At least, the optical fiber 34 included in the optical transmission / reception unit 33 is preferably a dual mode fiber (DMF). Since the DMF has the characteristics of both SMF and MMF, for example, the pulsed light emitted by the light source 31 is transmitted by the SMF having less light dispersion, and is reflected by the liquid surface W by the MMF having a larger core diameter than the SMF. Can accept return light. Therefore, the pulsed light emitted by the light source can be efficiently applied to the liquid surface W, and the return light can be efficiently received, so that stable and highly accurate liquid level distance measurement can be performed. ..

The optical fiber 34 used elsewhere is preferably SMF. By using an optical fiber 34 used for other purposes as an SMF having a small dispersion of light, it is possible to measure a remote place, for example, several tens of kilometers away.

The core diameter of the MMF portion of the DMF used in the multipoint liquid level distance batch measurement system is not particularly limited, but can be a general 100 μm. The lower limit of the core diameter of the MMF portion is preferably 150 μm, more preferably 200 μm. By increasing the clad diameter of the MMF portion, the probability of receiving return light (capture rate) can be improved. The core diameter of the SMF portion of the DMF is not particularly limited, but can be a general 10 μm.

<Light distribution unit>
The light distribution unit 35 branches the pulsed light emitted by the light source 31, the reflected light reflected by the reference reflecting surface of the light transmitting / receiving unit 33, and the return light reflected by the liquid surface W. Specifically, the light distribution unit 35 sends out the pulsed light emitted by the light source 31 toward the specific wavelength demultiplexing unit 32, and the reflected light reflected by the reference reflecting surface and the return light reflected by the liquid surface W. Is branched and sent to the light receiving unit 5. The light distribution unit 35 is not particularly limited as long as it can branch the pulsed light, the reflected light, and the return light, and for example, a known light such as an optical circulator can be used.

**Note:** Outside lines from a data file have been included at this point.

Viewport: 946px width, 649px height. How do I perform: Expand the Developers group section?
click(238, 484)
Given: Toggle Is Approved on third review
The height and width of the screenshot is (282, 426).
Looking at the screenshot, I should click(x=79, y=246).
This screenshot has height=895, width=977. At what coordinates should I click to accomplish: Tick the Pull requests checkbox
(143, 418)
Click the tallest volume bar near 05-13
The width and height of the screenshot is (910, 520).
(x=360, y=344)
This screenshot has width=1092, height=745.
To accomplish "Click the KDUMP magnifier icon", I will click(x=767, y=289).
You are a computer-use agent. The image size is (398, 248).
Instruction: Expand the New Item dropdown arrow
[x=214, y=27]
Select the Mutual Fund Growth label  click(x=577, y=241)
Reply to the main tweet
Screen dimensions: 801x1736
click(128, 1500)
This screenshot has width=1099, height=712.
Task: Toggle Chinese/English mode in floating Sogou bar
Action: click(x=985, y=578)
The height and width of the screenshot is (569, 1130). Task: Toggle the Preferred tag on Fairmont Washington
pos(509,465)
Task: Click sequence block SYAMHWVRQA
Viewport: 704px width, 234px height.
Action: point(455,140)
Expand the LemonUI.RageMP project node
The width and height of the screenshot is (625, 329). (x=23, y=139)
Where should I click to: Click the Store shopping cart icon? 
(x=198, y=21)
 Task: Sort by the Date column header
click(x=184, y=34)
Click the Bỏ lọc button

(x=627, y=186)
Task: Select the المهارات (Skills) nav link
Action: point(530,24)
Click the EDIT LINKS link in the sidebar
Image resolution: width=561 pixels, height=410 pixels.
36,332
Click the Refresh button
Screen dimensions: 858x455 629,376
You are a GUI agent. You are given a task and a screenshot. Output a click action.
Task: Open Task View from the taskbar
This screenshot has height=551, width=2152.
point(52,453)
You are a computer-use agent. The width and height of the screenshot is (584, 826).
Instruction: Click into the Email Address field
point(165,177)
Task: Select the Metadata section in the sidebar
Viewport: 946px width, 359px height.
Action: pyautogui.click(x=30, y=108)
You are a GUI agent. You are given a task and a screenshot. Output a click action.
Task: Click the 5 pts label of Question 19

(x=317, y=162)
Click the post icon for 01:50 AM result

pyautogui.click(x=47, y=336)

<Specific wavelength demultiplexer>
The specific wavelength demultiplexing unit 32 extracts light having a specific wavelength from the pulsed light of the light source 31, and sends the specific wavelength light to the light transmission / reception unit 33. The extracted light having a wavelength other than the specific wavelength light passes through the specific wavelength demultiplexer 32 and is transmitted to the next specific wavelength demultiplexer. The specific wavelength demultiplexer 32 is not particularly limited as long as it can extract light having a specific wavelength from light containing a plurality of wavelengths. For example, as shown in FIG. 6, a pair of optical demultiplexers 40 Can be included. By including the pair of optical duplexers 40, only the light having a desired wavelength can be taken out by each specific wavelength demultiplexer 32.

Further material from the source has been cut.